Tumore al fegato, la terapia contro le metastasi "risveglia" le difese immunitarie

15 gennaio 2016 ore 12:59, Americo Mascarucci
Un gruppo di ricercatori dell’IRCCS Ospedale San Raffaele, guidati dal dottor Giovanni Sitia, responsabile dell’Unità di Epatologia Sperimentale, in collaborazione con il professor Luca Guidotti, vice direttore scientifico e capo dell’Unità di Immunopatologia e con il professor Luigi Naldini, direttore dell’Istituto San Raffaele Telethon per la Terapia Genica, ha messo a punto un nuovo approccio terapeutico alla lotta contro il tumore al colon. 
Questa metodologia sfrutta l’ingegneria genetica sulle cellule staminali al fine di poter utilizzare altre cellule del sangue per contrastare efficacemente le metastasi. La metodologia in fase di studio in pratica consentirà di “ritoccare” il Dna delle cellule guardiano del sistema immunitario (i macrofagi) dotandole di una nuova molecola chiamata l’Interferone Alfa prodotta dall’organismo in risposta alle infezioni. 

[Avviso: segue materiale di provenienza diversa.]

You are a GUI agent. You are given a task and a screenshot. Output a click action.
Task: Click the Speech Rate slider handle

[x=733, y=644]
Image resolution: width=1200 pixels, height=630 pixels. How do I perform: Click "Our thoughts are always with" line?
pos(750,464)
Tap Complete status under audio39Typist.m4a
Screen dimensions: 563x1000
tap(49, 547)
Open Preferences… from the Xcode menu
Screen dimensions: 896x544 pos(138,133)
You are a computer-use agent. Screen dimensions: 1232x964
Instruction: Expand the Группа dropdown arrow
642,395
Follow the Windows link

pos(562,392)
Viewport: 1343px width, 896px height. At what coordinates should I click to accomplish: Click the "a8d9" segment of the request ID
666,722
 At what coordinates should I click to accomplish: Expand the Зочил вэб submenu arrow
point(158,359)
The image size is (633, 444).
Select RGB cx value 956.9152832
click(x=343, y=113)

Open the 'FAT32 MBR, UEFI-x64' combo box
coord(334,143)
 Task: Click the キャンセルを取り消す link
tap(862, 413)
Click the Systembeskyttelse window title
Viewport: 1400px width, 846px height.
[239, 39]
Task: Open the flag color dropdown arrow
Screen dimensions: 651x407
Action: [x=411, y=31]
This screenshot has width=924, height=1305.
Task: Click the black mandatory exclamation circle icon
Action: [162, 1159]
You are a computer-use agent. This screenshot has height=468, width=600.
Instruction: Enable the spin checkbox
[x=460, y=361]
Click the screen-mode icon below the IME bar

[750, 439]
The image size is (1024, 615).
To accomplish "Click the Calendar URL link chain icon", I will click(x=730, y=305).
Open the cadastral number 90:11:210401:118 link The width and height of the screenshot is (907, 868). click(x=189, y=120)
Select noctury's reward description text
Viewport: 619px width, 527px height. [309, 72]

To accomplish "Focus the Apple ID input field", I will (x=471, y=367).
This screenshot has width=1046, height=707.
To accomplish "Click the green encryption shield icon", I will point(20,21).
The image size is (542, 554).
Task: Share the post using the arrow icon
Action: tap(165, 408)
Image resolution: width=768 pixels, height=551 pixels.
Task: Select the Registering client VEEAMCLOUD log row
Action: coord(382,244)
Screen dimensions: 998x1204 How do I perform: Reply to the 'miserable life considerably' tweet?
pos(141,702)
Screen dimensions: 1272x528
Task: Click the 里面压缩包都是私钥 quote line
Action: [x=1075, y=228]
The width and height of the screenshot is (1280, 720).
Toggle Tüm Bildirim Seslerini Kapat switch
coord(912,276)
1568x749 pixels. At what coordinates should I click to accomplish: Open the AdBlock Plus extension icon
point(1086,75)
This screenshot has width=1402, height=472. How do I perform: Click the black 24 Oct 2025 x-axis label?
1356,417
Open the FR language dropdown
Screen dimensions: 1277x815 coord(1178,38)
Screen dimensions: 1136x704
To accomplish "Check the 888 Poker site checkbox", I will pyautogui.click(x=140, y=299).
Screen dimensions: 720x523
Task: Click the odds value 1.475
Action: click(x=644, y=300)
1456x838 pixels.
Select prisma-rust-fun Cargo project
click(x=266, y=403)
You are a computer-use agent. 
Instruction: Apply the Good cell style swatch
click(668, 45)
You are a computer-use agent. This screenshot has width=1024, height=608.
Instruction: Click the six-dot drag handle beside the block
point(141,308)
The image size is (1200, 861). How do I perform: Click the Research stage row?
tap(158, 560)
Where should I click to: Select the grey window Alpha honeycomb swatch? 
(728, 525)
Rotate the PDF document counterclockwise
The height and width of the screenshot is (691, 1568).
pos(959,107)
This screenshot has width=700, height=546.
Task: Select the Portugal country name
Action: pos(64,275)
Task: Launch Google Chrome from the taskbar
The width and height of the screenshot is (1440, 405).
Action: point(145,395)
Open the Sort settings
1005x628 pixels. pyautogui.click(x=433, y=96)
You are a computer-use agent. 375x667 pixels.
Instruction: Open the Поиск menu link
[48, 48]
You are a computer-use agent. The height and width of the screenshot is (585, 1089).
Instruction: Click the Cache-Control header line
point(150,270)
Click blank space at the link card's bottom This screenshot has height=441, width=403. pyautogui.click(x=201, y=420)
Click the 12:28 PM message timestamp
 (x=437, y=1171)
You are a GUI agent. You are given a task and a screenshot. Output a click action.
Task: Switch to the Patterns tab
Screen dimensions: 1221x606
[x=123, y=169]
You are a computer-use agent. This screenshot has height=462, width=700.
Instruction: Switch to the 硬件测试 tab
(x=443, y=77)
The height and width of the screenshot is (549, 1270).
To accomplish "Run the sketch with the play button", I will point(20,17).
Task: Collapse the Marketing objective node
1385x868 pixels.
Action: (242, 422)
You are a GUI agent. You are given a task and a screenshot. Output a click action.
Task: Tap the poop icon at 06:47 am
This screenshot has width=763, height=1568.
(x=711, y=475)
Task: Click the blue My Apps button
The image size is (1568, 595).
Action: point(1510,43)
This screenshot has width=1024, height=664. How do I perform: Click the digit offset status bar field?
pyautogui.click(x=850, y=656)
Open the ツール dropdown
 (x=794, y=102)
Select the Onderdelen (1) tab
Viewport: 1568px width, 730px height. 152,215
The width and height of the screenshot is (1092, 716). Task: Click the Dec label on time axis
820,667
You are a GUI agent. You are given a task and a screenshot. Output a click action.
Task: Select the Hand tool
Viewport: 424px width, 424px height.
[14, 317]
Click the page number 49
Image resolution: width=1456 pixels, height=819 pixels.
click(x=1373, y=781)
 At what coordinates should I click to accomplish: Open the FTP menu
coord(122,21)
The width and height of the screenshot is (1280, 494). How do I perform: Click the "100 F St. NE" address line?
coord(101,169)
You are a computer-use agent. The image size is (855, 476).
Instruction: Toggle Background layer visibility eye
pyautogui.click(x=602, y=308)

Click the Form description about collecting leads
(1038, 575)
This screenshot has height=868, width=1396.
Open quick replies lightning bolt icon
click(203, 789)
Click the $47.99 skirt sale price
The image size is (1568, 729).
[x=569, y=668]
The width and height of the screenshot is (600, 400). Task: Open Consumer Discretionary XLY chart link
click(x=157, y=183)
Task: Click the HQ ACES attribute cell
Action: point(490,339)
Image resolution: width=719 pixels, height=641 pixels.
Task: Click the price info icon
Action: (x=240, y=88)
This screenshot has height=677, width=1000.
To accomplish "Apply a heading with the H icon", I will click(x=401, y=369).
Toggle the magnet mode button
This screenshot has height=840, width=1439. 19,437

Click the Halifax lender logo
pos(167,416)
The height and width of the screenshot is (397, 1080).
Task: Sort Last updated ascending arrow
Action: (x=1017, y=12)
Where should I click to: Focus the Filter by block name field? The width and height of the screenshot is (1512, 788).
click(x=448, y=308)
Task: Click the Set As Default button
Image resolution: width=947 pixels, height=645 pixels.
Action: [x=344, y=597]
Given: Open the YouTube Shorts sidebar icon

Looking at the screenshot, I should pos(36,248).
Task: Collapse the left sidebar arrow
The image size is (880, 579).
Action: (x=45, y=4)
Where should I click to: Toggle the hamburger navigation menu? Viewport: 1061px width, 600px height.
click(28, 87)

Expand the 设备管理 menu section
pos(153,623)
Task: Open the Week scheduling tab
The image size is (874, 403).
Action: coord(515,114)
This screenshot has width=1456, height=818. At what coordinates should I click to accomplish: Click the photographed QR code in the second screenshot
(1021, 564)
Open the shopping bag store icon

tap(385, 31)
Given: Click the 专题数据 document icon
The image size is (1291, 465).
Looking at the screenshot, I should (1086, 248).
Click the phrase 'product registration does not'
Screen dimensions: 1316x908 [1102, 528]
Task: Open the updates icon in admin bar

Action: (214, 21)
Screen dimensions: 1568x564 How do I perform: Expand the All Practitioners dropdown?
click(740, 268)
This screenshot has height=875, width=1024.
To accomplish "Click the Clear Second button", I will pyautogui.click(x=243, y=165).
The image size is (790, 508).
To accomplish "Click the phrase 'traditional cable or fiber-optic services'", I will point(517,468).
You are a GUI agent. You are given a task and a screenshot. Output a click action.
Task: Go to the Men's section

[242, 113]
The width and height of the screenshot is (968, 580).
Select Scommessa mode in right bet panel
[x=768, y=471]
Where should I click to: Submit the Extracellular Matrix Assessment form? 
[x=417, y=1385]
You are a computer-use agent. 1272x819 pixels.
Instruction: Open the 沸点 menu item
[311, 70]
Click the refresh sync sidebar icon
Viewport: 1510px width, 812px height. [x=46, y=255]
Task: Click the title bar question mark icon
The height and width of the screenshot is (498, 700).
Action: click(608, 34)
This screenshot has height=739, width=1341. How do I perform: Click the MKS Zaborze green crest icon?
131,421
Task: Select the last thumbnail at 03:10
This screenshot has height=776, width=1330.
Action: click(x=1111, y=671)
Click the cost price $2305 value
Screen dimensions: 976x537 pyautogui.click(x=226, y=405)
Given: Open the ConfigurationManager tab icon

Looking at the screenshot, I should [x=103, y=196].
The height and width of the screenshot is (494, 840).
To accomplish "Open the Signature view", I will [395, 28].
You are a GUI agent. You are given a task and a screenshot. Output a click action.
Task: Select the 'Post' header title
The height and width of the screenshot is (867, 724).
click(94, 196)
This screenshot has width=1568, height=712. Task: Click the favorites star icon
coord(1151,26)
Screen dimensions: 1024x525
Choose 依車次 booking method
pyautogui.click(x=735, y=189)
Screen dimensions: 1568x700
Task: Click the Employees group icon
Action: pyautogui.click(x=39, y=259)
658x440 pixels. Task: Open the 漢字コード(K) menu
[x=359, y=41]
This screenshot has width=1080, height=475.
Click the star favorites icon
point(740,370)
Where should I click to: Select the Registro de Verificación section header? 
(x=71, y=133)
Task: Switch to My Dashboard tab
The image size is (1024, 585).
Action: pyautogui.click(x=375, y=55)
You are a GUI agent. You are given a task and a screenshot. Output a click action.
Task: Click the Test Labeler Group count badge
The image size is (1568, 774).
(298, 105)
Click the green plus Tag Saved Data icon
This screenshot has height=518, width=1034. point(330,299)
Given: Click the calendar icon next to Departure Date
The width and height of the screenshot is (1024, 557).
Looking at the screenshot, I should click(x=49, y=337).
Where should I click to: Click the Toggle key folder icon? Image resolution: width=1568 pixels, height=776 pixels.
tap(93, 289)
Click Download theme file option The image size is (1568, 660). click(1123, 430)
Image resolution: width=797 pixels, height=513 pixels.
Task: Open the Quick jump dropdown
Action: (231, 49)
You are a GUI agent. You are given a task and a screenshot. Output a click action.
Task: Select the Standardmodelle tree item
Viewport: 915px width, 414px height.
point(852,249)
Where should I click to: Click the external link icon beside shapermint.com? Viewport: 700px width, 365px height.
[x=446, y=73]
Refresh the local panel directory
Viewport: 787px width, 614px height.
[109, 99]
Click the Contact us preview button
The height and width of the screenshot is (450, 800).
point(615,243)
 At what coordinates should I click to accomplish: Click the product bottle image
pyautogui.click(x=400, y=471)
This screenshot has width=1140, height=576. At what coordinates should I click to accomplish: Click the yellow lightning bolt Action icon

Si tratta di una molecola molto potente per contrastare il cancro al fegato ma al momento impossibile da somministrare nell’organismo a causa delle sue proprietà tossiche. I ricercatori del San Raffaele hanno dunque pensato di usarla in modo mirato esclusivante in direzione dei macrofagi, cellule del sistema immunitario circolanti nel sangue che vengono richiamate in grandi quantità nel tumore.
Precedenti ricerche hanno evidenziato infatti come i macrofagi, cellule ematiche che derivano dai globuli bianchi e normalmente presenti nel sangue in bassa frequenza, sono richiamati dal circolo sanguigno in grande numero quando si scatena il tumore. Gli scienziati del San Raffaele hanno pensato di usare proprio i macrofagi come armi per esercitare funzioni anti tumorali.
Con questa nuova metodica, i cui risultati sono stati pubblicati sulla prestigiosa rivista Embo Molecular Medicine, i macrofagi ingegnerizzati, richiamati nei pressi delle metastasi, producono interferone che accumulandosi nel fegato e in particolare nelle zone cancerose può esercitare la sua funzione anti-tumorale, evitando gli effetti tossici della somministrazione sistemica.
Infatti il virus che consente di inserire il gene anti-tumorale nelle staminali è stato disegnato in modo da assicurare che si attivi solamente sui macrofagi.
"Una volta nel fegato, l’interferone agisce sul microambiente epatico, riducendo precocemente la crescita e la colonizzazione metastatica e, in seguito, favorendo la risposta immunitaria contro le metastasi da colon-retto - spiega Giovanni Sitia - Abbiamo inoltre verificato che l’ingegnerizzazione dei macrofagi, e la conseguente produzione specifica di interferone, è in grado di conferire protezione a lungo termine, senza causare apparenti effetti collaterali o incapacità a rispondere adeguatamente a infezioni virali sistemiche. Questi risultati forniscono una prova incoraggiante dell’efficacia e sicurezza della strategia nei modelli sperimental - , continua Sitia - È ora necessario effettuare ulteriori studi volti a valutare quali pazienti con metastasi epatiche da tumori del colon-retto possano meglio beneficiare di questa terapia genica e preparare la sperimentazione clinica, che potrebbe cominciare tra qualche anno".
Tumore al fegato, la terapia contro le metastasi 'risveglia' le difese immunitarie
Dunque si è in presenza di un'ipotesi in fase di ricerca e di approfondimento ma se i risultati andranno nella direzione auspicata allora forse anche il cancro al fegato potrebbe non essere più un male difficilmente contrastabile.